Etre de nouveau président, c’est l’obsession de Nicolas Sarkozy et malgré les récents scandales et soupçons qui s’accumulent, rien ne le détourne de son objectif.

Les soupçons et les scandales sont venus, encore plus, obscurcir le ciel de Nicolas Sarkozy cette semaine. Pourtant, dans un meeting ce mardi, l’ancien chef de l’Etat a assuré que tous ces nuages qui s’amoncellent ne changent en rien son obsession de redevenir président en 2017. Le candidat à la primaire de la droite a assuré, devant un public entièrement acquis à sa cause : « Rien ne me détournera de mon projet. Rien ne me dissuadera de tout donner pour le peuple de France. Rien ».

Nicolas Sarkozy pas impressionné

La publication aujourd’hui du brûlot de Patrick Buisson, l’ancien conseiller de Nicolas Sarkozy, la transmission à la justice d’un carnet semblant prouver que Mouammar Kadhafi avait financé sa campagne en 2007, son récent renvoi devant le tribunal dans l’affaire du financement de sa campagne en 2007 ou bien encore la récente mise en examen d’un autre de ses proches ont considérablement encore augmenté les soupçons autour de l’ancien chef de l’Etat.

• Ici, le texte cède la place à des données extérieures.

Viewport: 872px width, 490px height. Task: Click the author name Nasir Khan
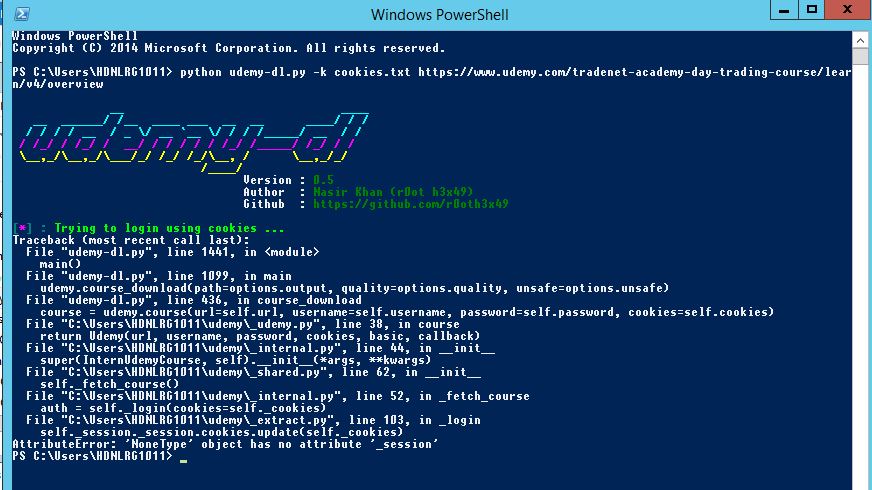pos(348,192)
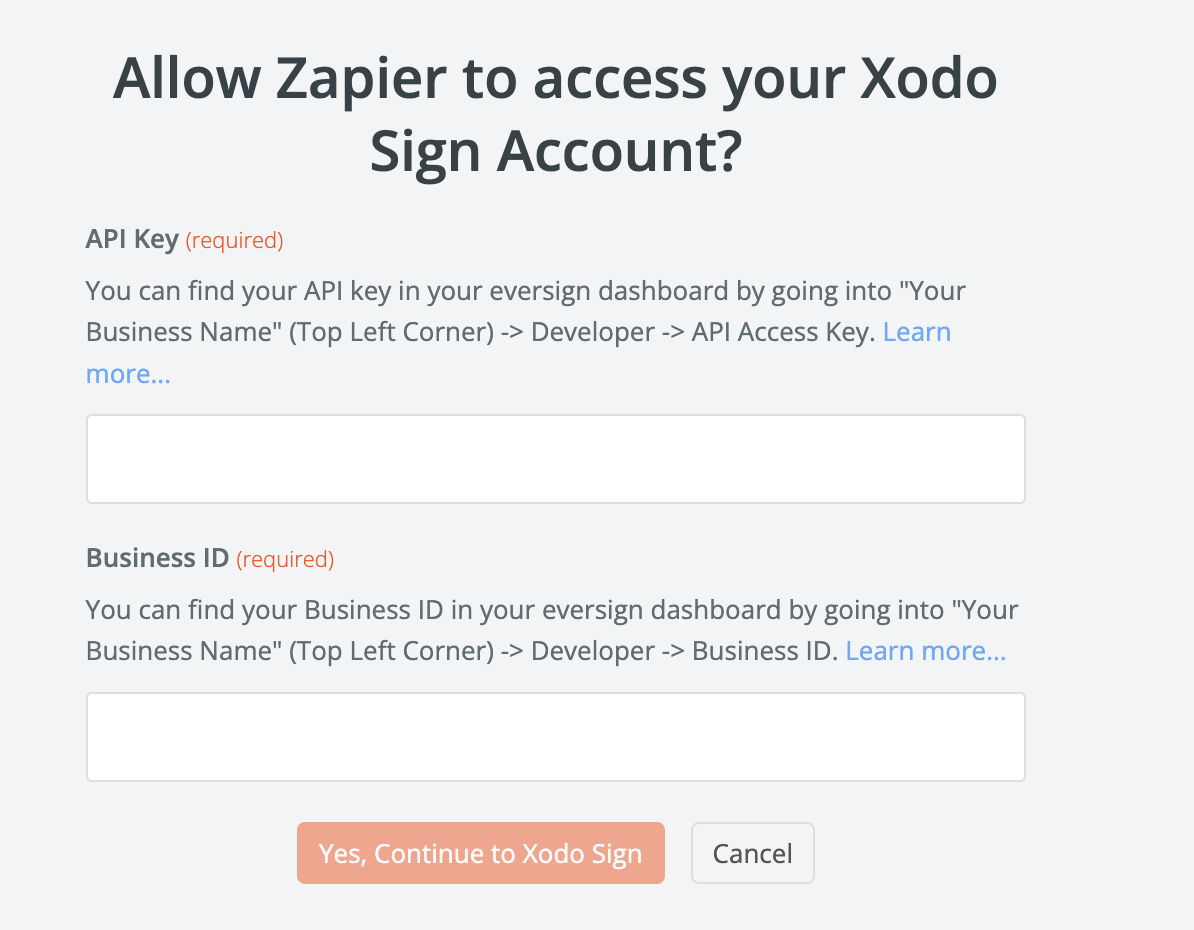
Task: Click the Business ID help description text
Action: pos(551,630)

Pourtant, l’ancien hôte du palais de l’Elysée, semble n’avoir que l’obsession d’être de nouveau élu à la présidence de la République. Dans son discours mardi à Chantilly dans l’Oise, Nicolas Sarkozy a balayé d’un revers de main toutes les attaques et les soupçons de plus en plus importants à son encontre : « Quand on aspire à conduire le destin de notre pays, on ne se laisse pas impressionner par la moindre manœuvre, aussi grossière soit-elle » ni « la bassesse, la calomnie et la trahison » avant d’ajouter : « Quand on est candidat à la présidence de la République, on doit avoir le cuir épais. Très épais ».

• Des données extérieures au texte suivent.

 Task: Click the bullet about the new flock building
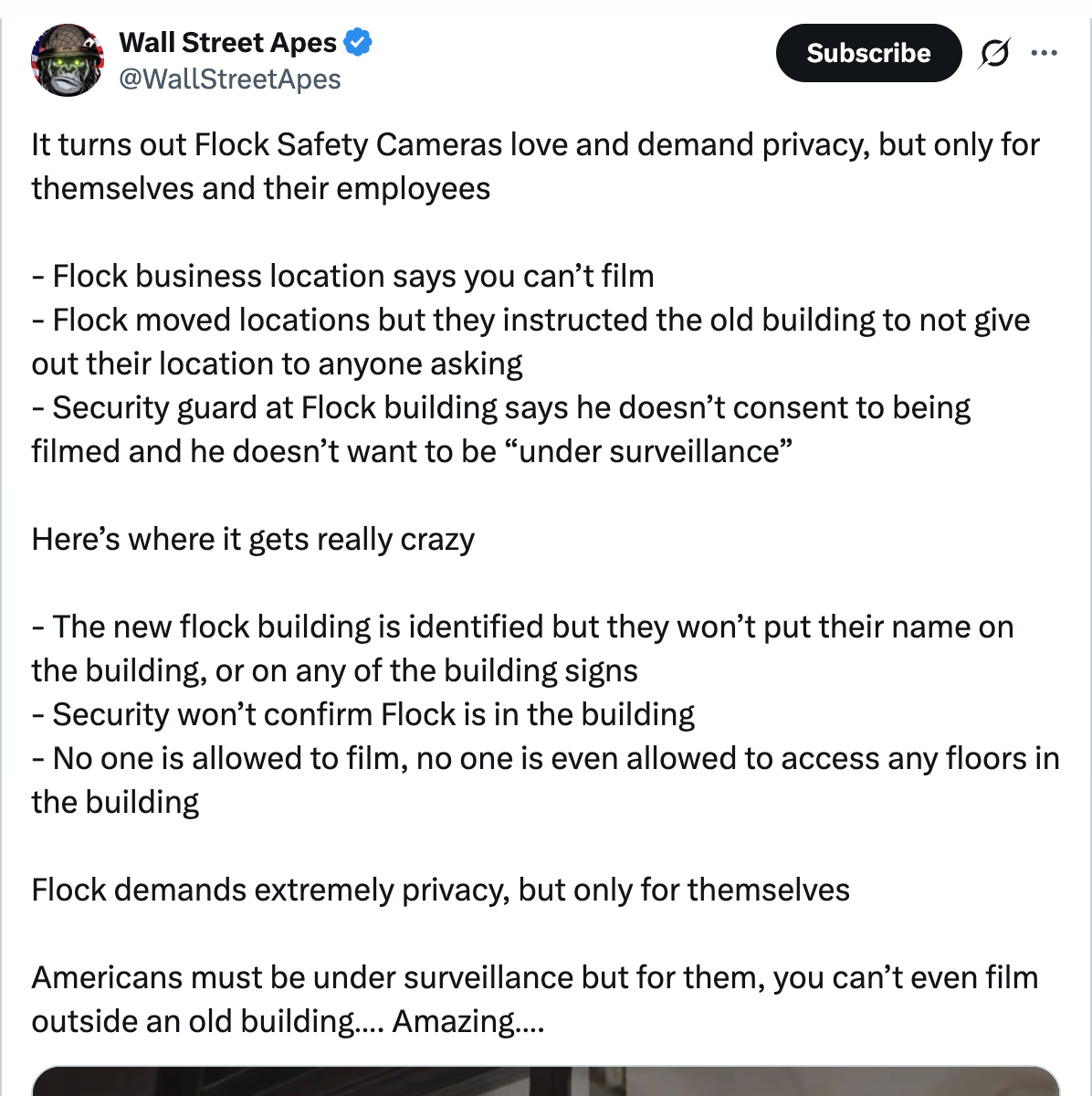click(x=522, y=648)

Distancé dans les sondages, Sarkozy mise sur sa stature

Nicolas Sarkozy est à la peine dans les sondages et semble, hormis ses partisans, avoir de plus en plus de difficultés à convaincre les électeurs de droite. Aussi, l’ancien chef de l’Etat a décidé de jouer sur sa stature d’ancien président : « Quand on sait l'ampleur des défis que notre pays doit relever, on ne recule pas, même devant la bassesse, même devant l'outrance, même devant la calomnie, même devant la trahison. Au contraire, on est fort, parce qu'on sait qu'il ne peut y avoir de place pour la faiblesse pour celui qui veut vraiment changer notre pays ».

« Ceux qui pensent pouvoir m'atteindre doivent savoir que j'ai une capacité de résistance, une détermination et une volonté que l'expérience du pouvoir et de la vie n'a eu de cesse de renforcer ». Le candidat à la primaire de la droite n’a d’ailleurs pas hésité à se comparer aux anciens présidents de la cinquième République : « Je ne suis d'ailleurs pas le premier à subir de telles attaques. Georges Pompidou, Valéry Giscard d'Estaing, Jacques Chirac et même François Mitterrand ont eu leur lot de caricatures, d'insultes, de coups bas ».

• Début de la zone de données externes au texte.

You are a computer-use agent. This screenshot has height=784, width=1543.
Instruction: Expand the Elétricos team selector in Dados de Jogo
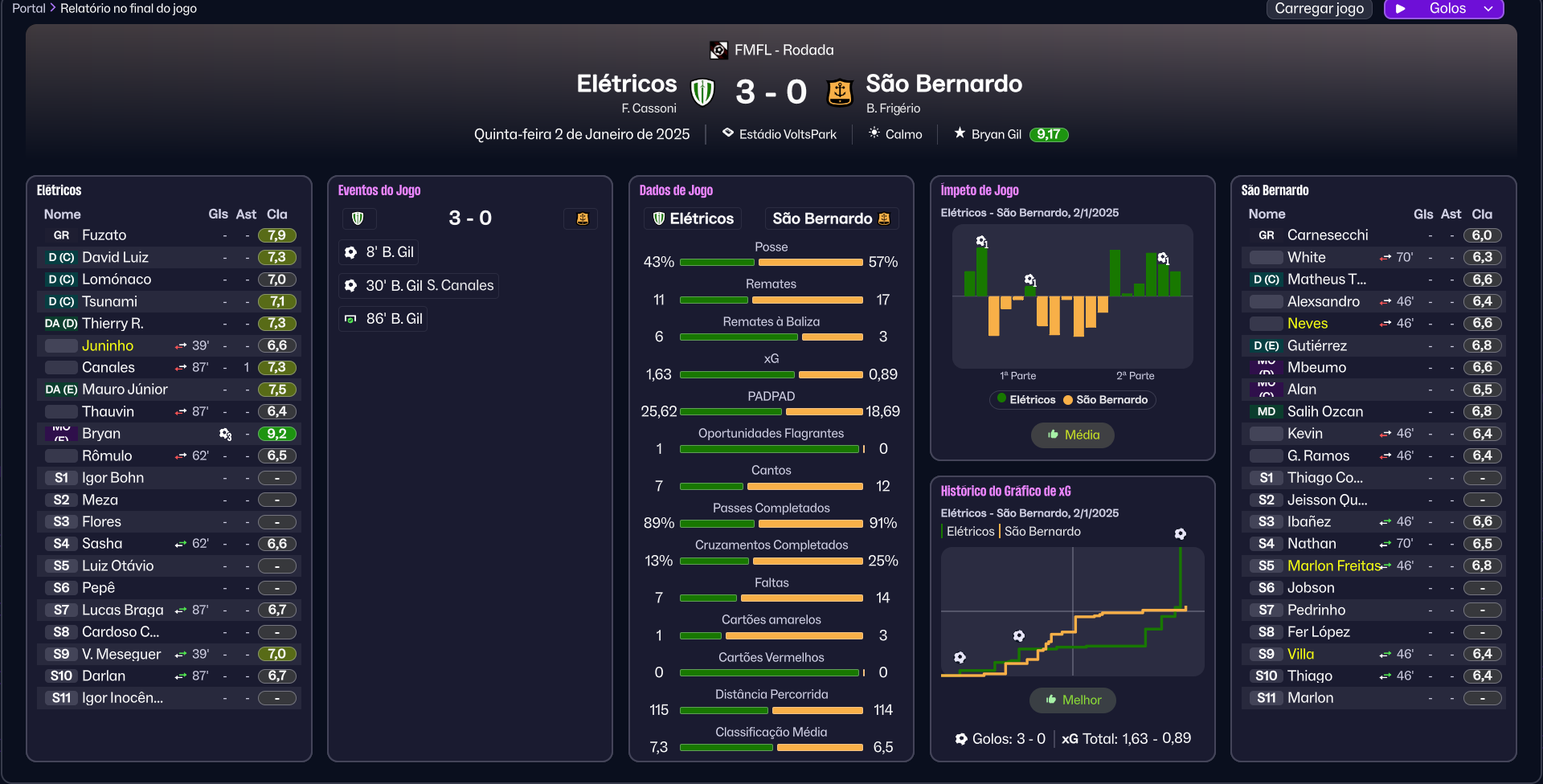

Se voulant de la trempe de ses prédécesseurs voireau dessus d’eux, Nicolas Sarkozy a assuré : « Ma sérénité et mon sang-froid sont, au minimum, égaux à ceux dont ils ont su faire preuve à l'époque. Ceux qui pensent pouvoir me décourager doivent savoir qu'ils se décourageront avant moi. Ceux qui veulent démobiliser notre électorat doivent savoir que je (...) ne laisserai personne vous dire ce qu'il faut penser. Les débats qui seraient acceptables et ceux qui ne le seraient pas ».